SOURCE MATERIAL:

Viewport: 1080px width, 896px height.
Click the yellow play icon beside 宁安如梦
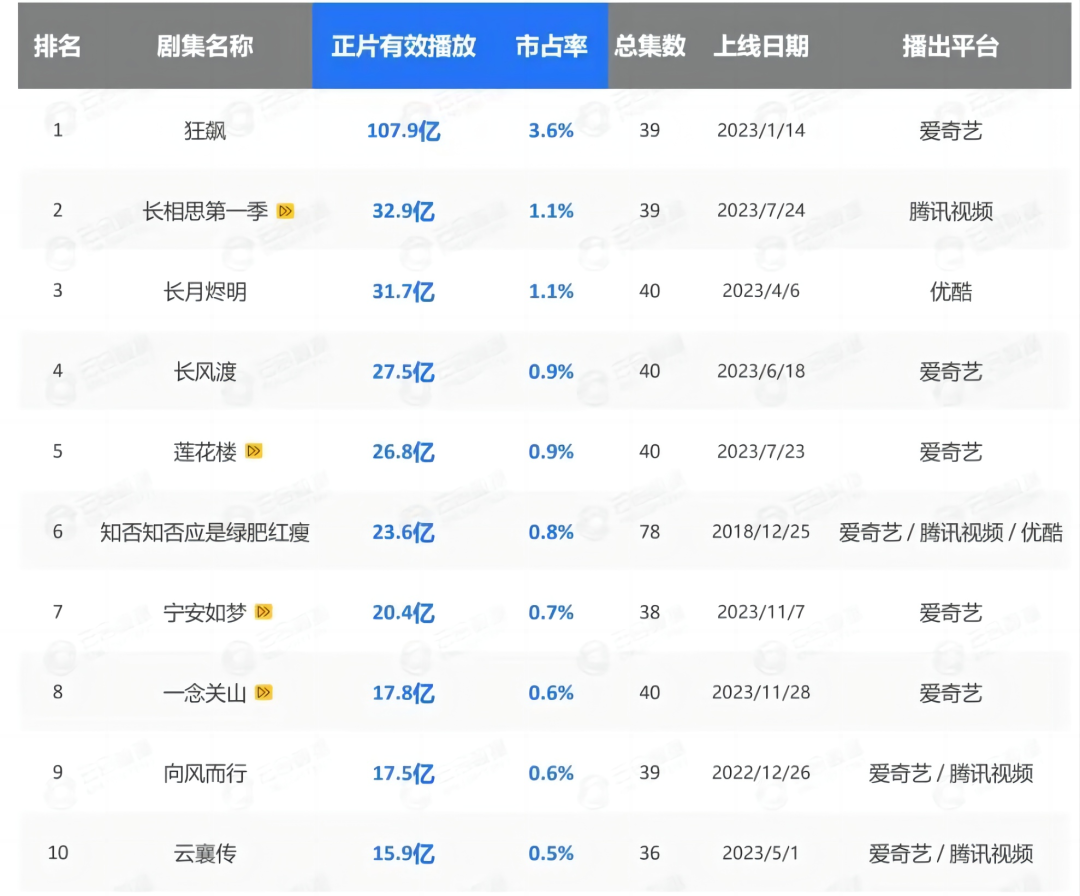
--
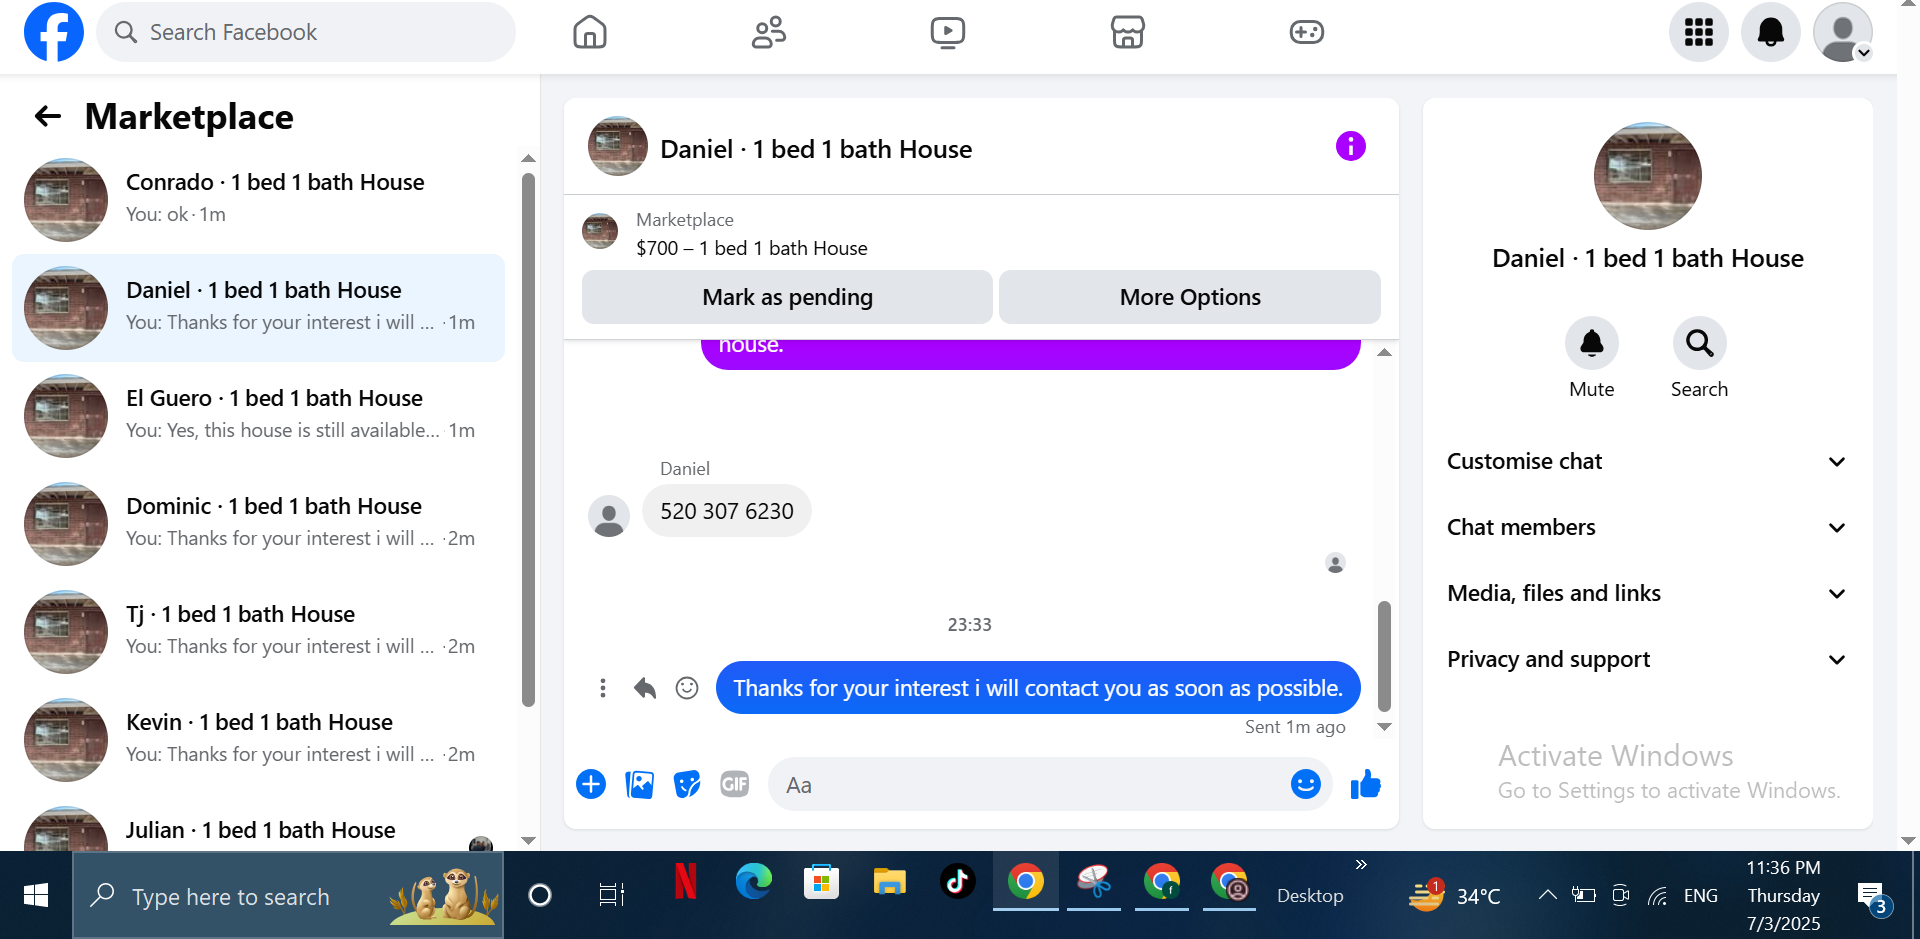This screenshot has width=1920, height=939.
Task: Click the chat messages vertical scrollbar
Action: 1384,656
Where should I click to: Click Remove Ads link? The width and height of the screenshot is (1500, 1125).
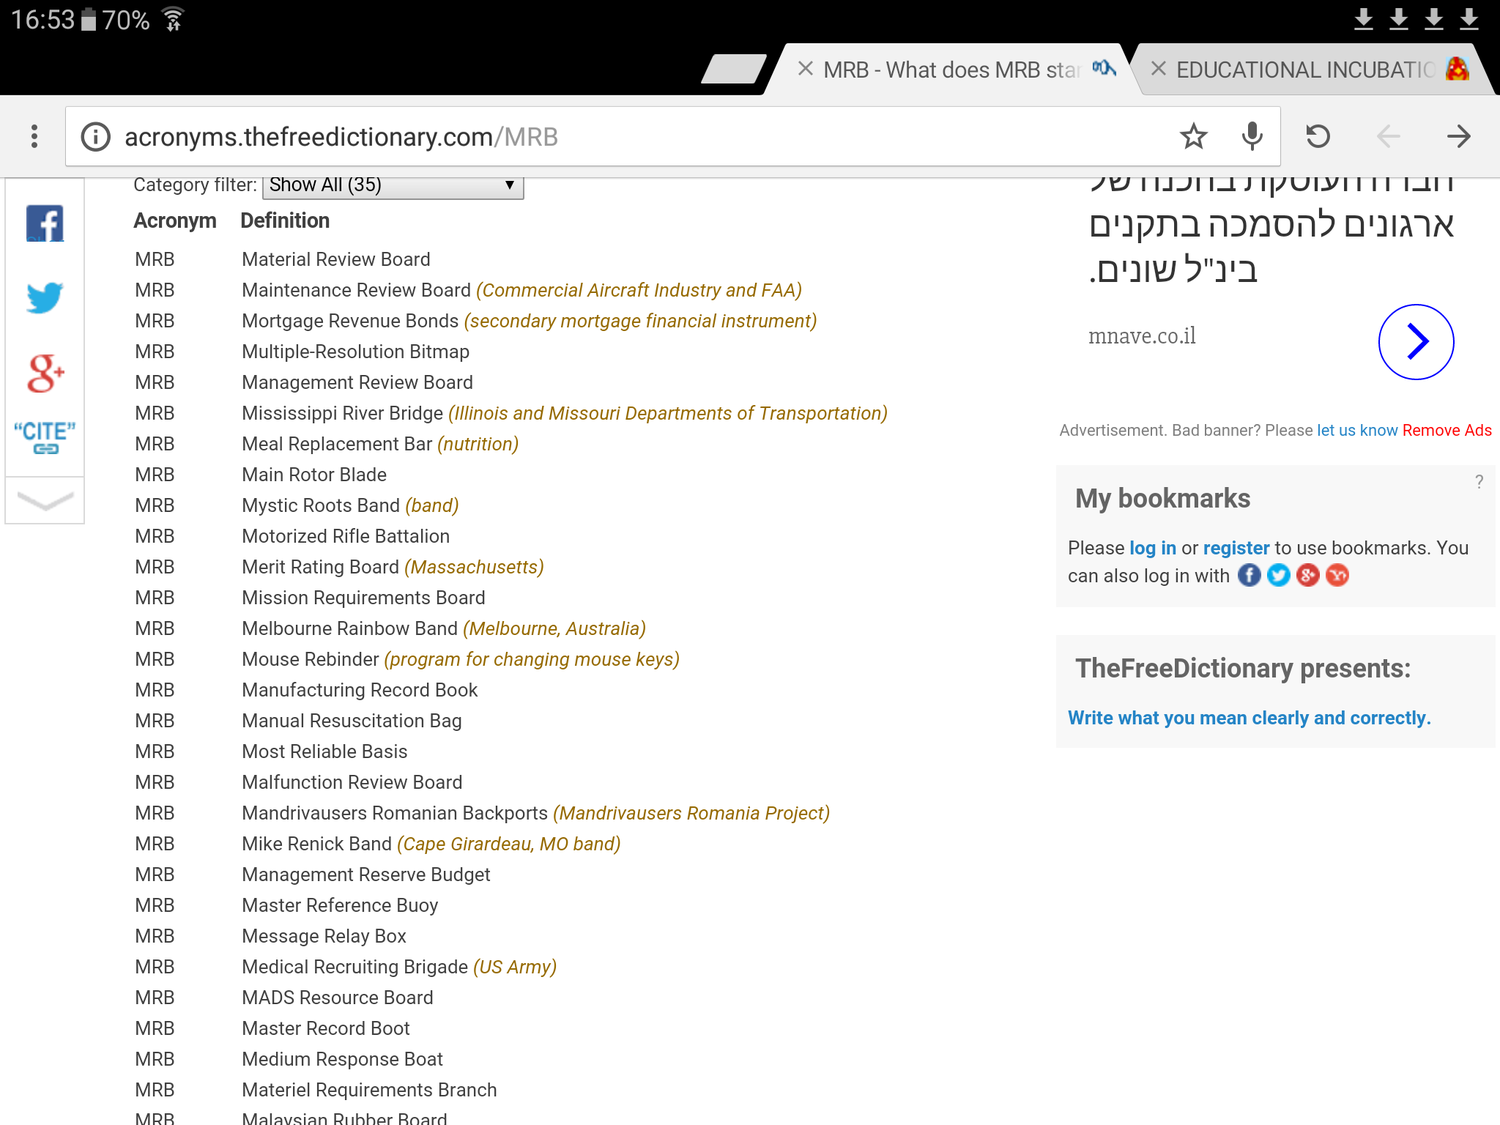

HOW TO COMPLETE THIS TASK:
The reply should hold only the lines of the listing above starting at the line containing "Viewport: 1080px width, 896px height." and ending at the line containing "Click the yellow play icon beside 宁安如梦", exactly as written.

RESPONSE TO THE TASK:
Viewport: 1080px width, 896px height.
Click the yellow play icon beside 宁安如梦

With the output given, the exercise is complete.